Правительственная неурядица дошла до того, что коронный гетман Конецпольский сделал манифестацию перед Речью Посполитою, слагая с себя ответственность в том, что войско не выведено в поле. При таких обстоятельствах ему было не до казаков.
Видя отечество в том положении, в каком оно было перед Хотинскою войной, он снизошел до того, что послал к Павлюку двух ротмистров с зазывом на войну с турками. Но Павлюк отвечал, что казацкие знамена обветшали, что казаки отказываются ходить в битву за шматьем , и просил прислать Запорожскому войску новое знамя вместе с другими войсковыми знаками. На такое унижение перед бунтовщиком Конецпольский согласиться не мог. Он обратился к частным средствам, которыми польско-русские паны обыквенно выручали свое отечество в его опасных столкновениях с азиатцами.

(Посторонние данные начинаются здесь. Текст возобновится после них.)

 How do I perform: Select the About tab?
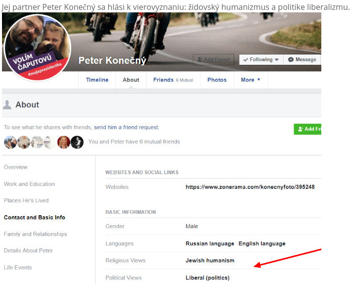[x=131, y=80]
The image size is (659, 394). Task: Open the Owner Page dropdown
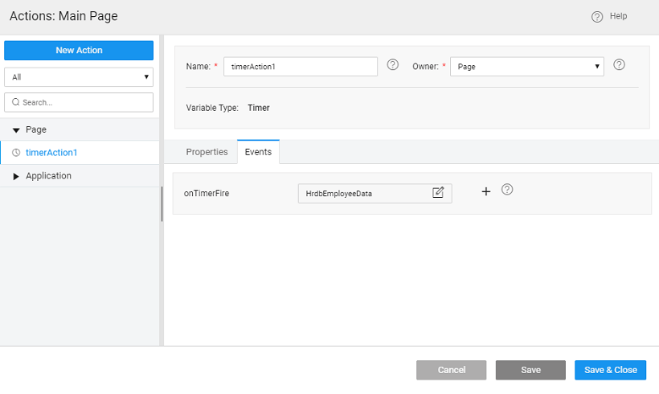526,67
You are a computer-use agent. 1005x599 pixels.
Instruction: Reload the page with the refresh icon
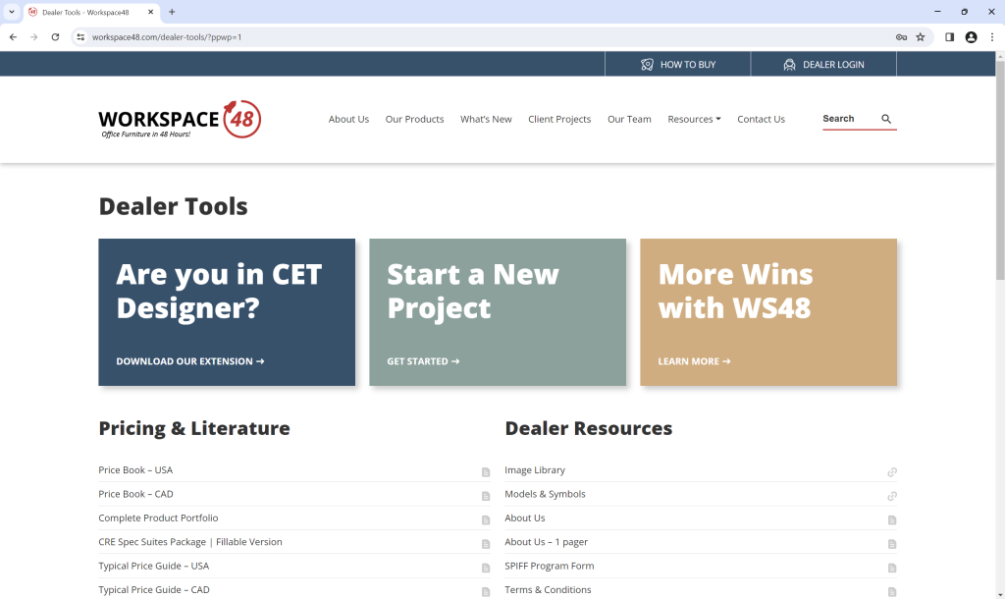coord(55,36)
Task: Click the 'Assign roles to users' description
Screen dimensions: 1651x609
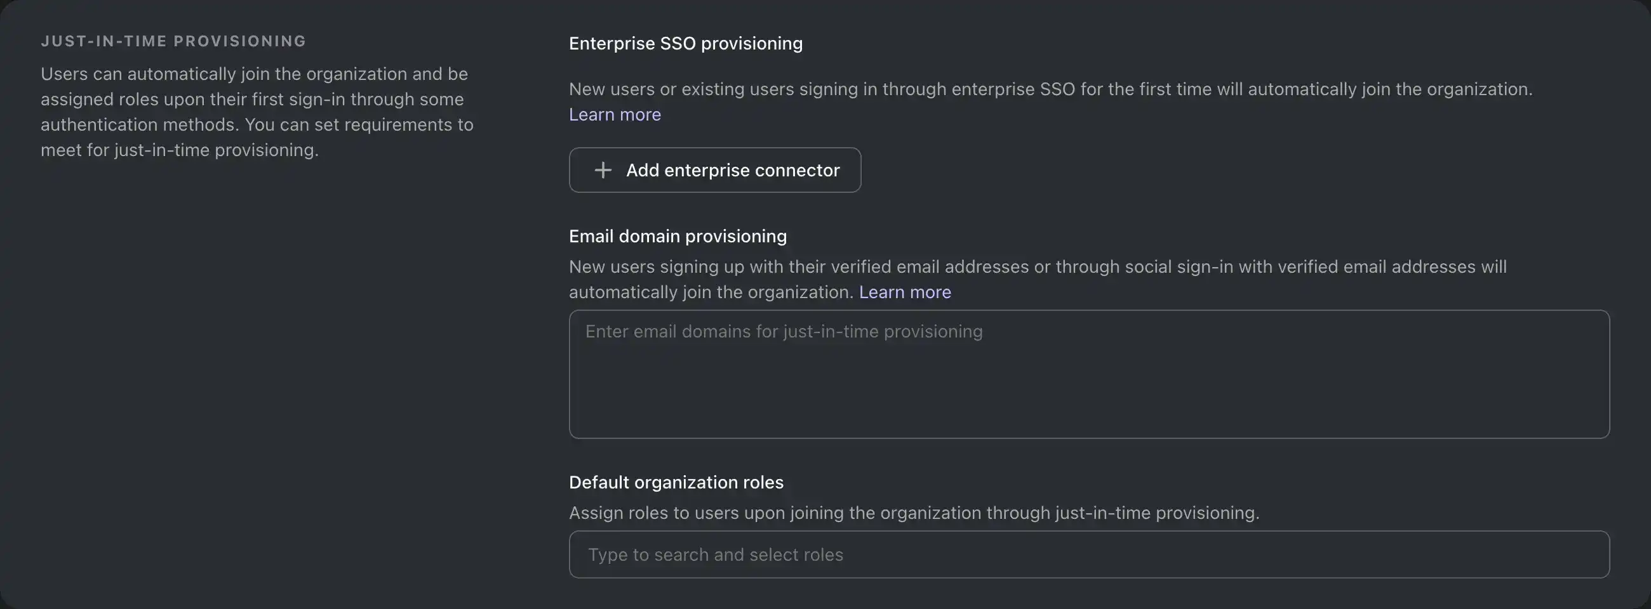Action: pyautogui.click(x=913, y=513)
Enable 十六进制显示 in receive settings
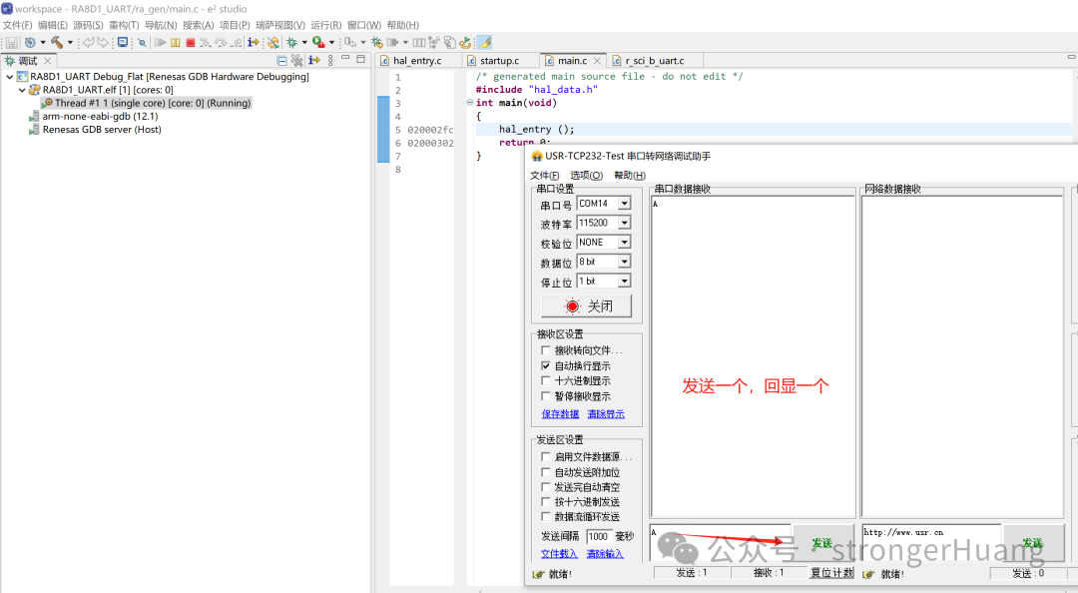This screenshot has height=593, width=1078. pos(544,380)
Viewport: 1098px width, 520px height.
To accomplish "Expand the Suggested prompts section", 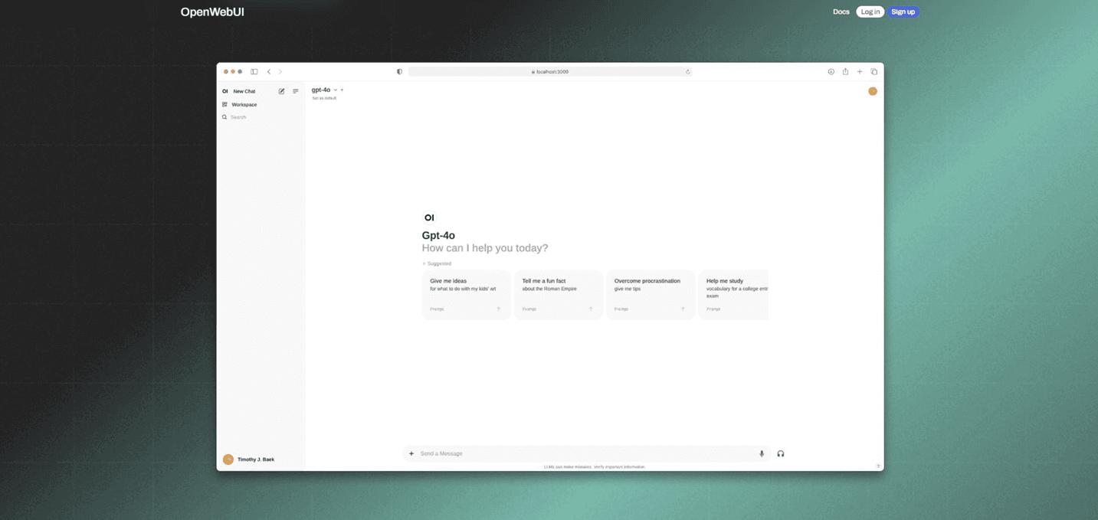I will click(x=436, y=263).
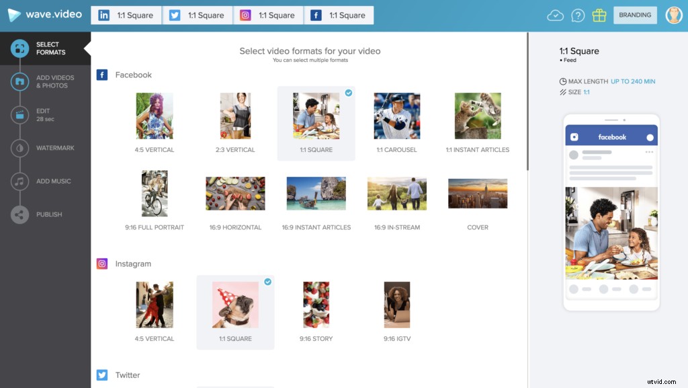This screenshot has width=688, height=388.
Task: Click the gift promotions icon
Action: 599,15
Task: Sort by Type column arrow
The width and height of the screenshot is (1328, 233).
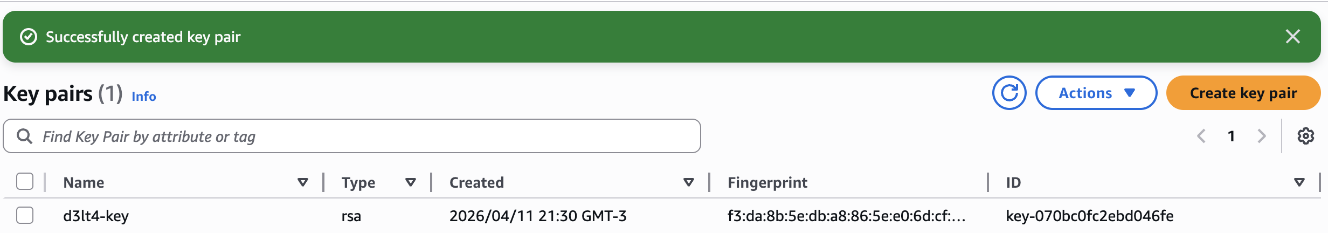Action: click(x=411, y=182)
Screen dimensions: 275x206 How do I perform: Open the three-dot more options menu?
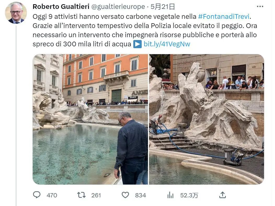[x=260, y=7]
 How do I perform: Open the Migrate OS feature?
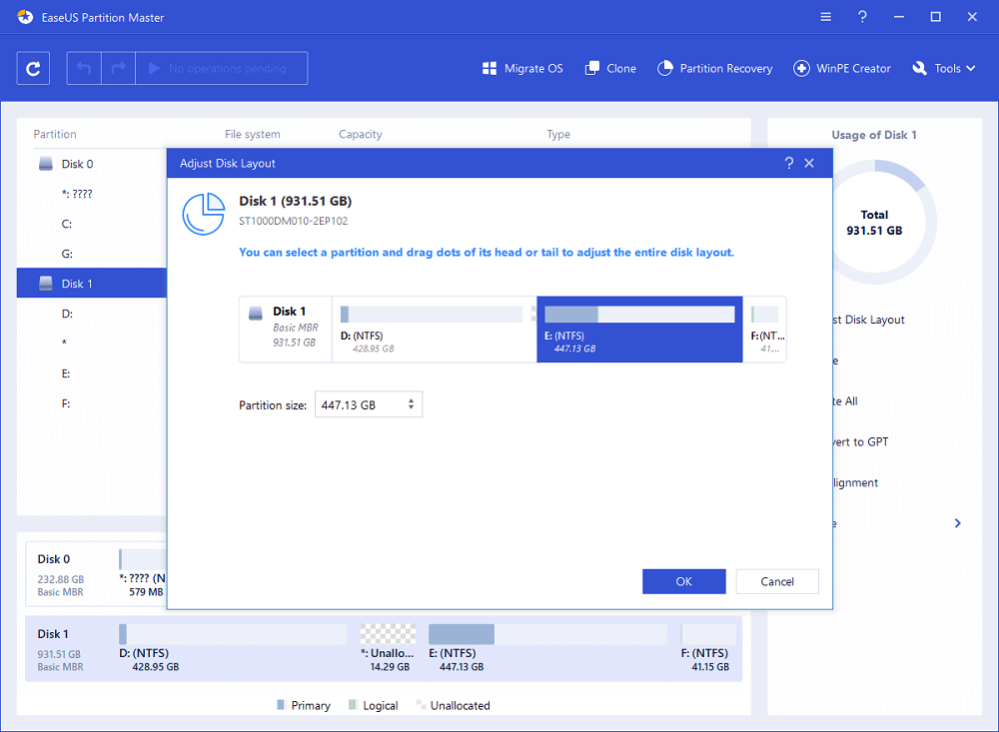click(521, 68)
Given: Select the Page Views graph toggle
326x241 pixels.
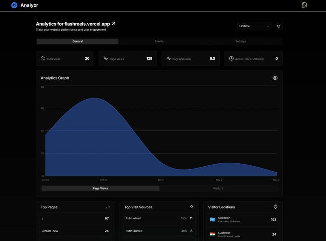Looking at the screenshot, I should pos(100,188).
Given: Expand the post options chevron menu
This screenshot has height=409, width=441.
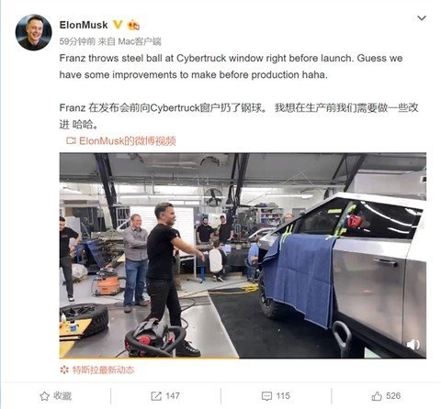Looking at the screenshot, I should [x=422, y=18].
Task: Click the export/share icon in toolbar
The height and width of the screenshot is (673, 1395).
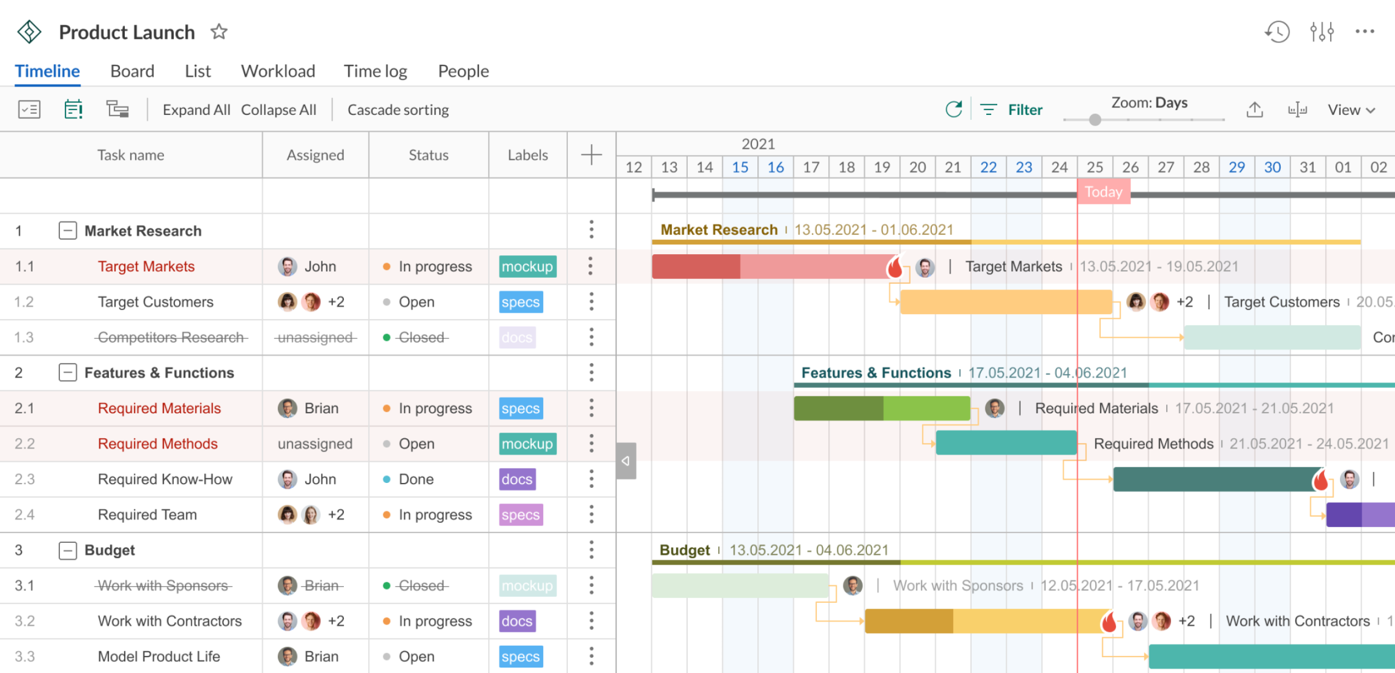Action: [x=1255, y=110]
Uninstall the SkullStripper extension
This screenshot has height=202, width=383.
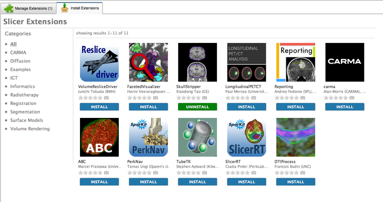point(197,106)
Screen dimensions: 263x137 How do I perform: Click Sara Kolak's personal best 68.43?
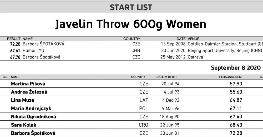click(236, 125)
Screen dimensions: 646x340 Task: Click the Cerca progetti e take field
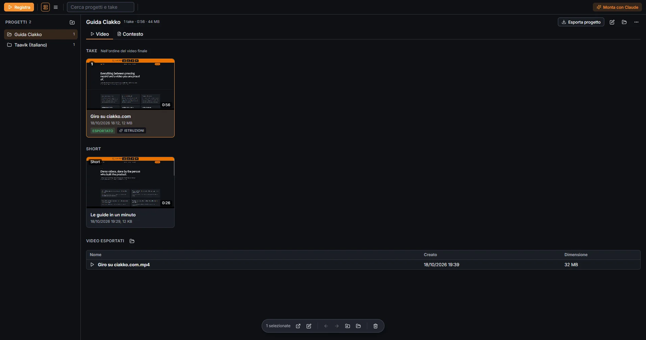pyautogui.click(x=101, y=7)
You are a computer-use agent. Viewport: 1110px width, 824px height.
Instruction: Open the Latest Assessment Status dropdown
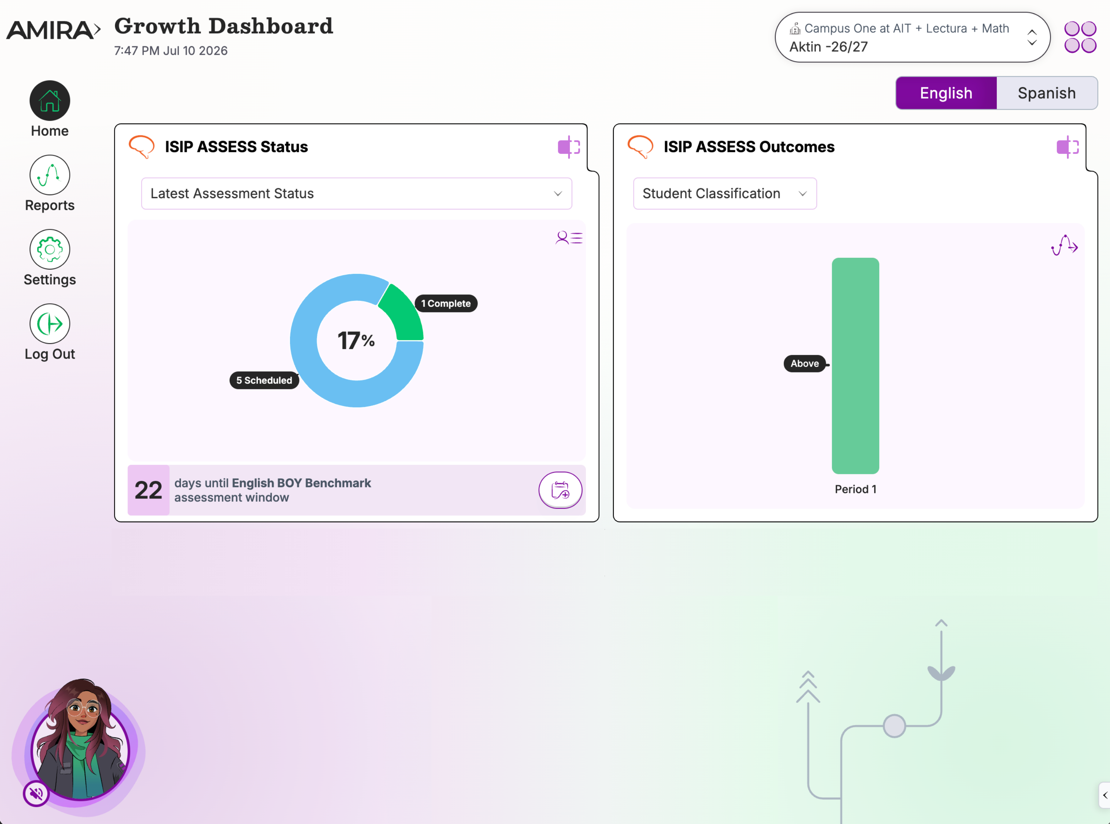point(357,194)
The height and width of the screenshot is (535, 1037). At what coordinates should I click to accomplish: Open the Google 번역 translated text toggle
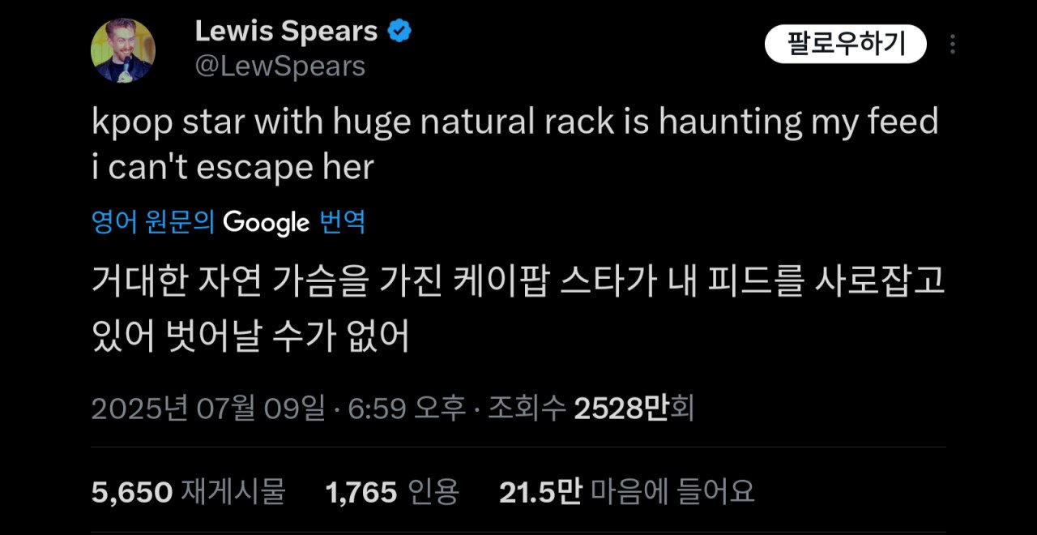coord(344,222)
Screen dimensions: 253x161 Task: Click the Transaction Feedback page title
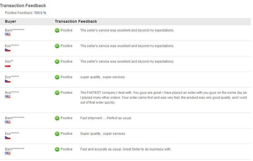23,6
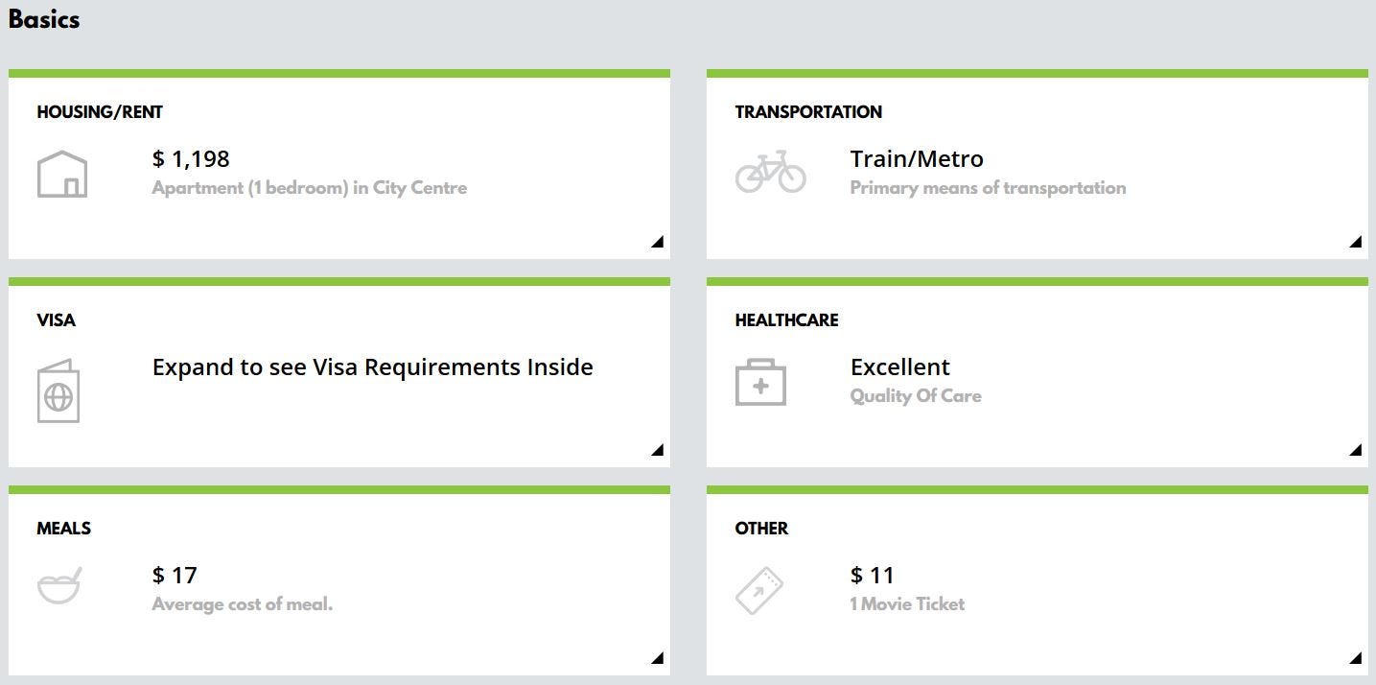Select the MEALS card heading
The image size is (1376, 685).
pyautogui.click(x=64, y=529)
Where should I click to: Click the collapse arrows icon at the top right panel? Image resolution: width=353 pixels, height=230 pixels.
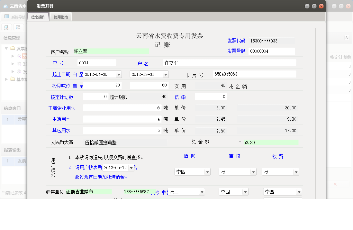coord(347,38)
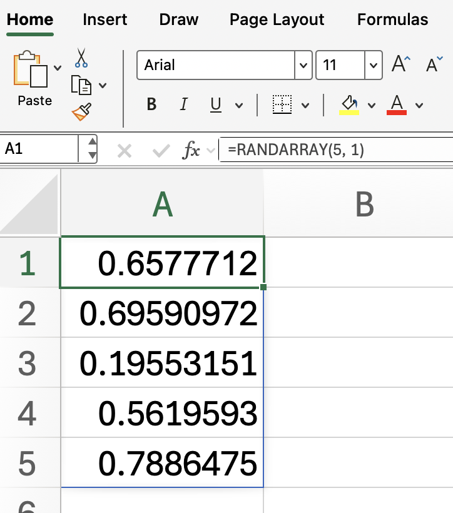Open the Paste options dropdown arrow
The image size is (453, 513).
click(58, 68)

Между тем недавно приобретенный от Москвы край сделался новым источником бедствий, угрожавших Польше со стороны её общественной разладицы. Он отличался издавна пустынностью, как вообще были пустынны и польские, и московские окраины.
Война 1633 — 1634 года заставила убраться отсюда все зажиточное, все прочно оседлое и хозяйственное. Остались одни те подонки населения, из которых обыкновенно вырабатывались казаки. Но лишь только польские власти заняли города от имени своего короля, казенные, боярские и монастырские селища стали наполняться пришельцами.
Теснимые друг другом паны выпрашивали здесь вечистые и доживотные пожалования, а мелкая шляхта с откупщиками и арендаторами, жидами, армянами, греками, волохами, искала у новых помещиков и державцев выгодной переуступки владельческих прав. Чернорабочие соседних областей, привычные наследственно к переселению в просторные, малогосподные места на новые воли, хлынули отовсюду в эту Канаду Речи Посполитой, ища любезной всем бродягам украинской свободы и того хлеба, который называется лежачим. Правительственные паны и сам король, в качестве новых землевладельцев, покровительствовали эмиграции тем, что не давали ходу жалобам старых землевладельцев на зловредные для них зазывы со стороны заднепровской братии.
Неизбежное в польско-русском обществе и зловредное можновладство готовили таким образом новую область простонародных волнений, в придачу к давнишним малорусским пустыням, колонизованным панами по принципу личной свободы, которую рано или поздно приходилось им же самим ограничивать. Эти волнения сделались тем опаснее для польско-русской республики, что к беглецам из земли Королевской присоединились в Северщине беглецы из земли Царской. Великорусские крестьяне, слыша о безгосподном быте зарубежников, и зная прецеденты завидного их положения, забирали у своих помещиков скот, грабили всякую движимость, иногда убивали самих господ, и перебегали к соседней шляхте.